Musique

Marie-Louise, immortalisée par Wendo Kolossoy, a tiré sa révérence à Kinshasa

S’il est des chansons qui traversent le temps, sans écoper d’une moindre ride, la chanson «Marie-Louise» de Wendo-Kolosoy, enregistrée en 1948, sous forme de 78 tours, au Studio Ngoma de Léopoldville, aujourd’hui Kinshasa, en fait indéniablement partie. Trônant en tête de gondole des classiques de la rumba, depuis bientôt un siècle, son règne semble encore promis à des lendemains qui chantent.

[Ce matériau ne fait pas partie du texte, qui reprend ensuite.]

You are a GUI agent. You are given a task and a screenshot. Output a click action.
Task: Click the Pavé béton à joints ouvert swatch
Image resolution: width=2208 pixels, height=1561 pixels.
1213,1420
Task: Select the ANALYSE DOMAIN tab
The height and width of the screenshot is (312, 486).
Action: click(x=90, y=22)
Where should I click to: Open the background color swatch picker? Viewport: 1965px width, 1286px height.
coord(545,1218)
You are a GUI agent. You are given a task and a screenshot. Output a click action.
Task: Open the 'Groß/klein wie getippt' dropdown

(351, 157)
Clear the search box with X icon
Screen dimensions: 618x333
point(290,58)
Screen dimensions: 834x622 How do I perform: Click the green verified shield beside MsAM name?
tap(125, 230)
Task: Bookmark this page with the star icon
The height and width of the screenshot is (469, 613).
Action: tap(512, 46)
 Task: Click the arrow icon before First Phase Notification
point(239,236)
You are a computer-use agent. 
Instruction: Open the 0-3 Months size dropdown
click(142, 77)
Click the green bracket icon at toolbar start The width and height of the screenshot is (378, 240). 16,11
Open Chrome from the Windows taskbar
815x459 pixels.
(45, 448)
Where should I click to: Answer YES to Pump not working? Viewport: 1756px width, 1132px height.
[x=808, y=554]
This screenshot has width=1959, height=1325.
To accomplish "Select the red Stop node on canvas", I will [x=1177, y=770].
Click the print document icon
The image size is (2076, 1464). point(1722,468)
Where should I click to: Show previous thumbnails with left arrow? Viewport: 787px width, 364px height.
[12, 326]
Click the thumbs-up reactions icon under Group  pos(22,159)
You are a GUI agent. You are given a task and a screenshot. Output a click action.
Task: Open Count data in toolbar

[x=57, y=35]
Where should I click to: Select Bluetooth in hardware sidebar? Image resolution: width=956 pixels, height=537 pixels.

Son inspiratrice, Marie-Louise Ilomba Ekanga, de son nom complet, dulcinée de l’artiste, a tiré sa révérence, le mardi 21 juillet 2026, à l’âge de 107 ans, à Kinshasa, en RD Congo, selon un communiqué du Ministère des affaires sociales de ce pays, qui est l’un des berceaux de la rumba congolaise, ce genre musical inscrit depuis décembre 2021 au patrimoine immatériel culturel de l’Unesco.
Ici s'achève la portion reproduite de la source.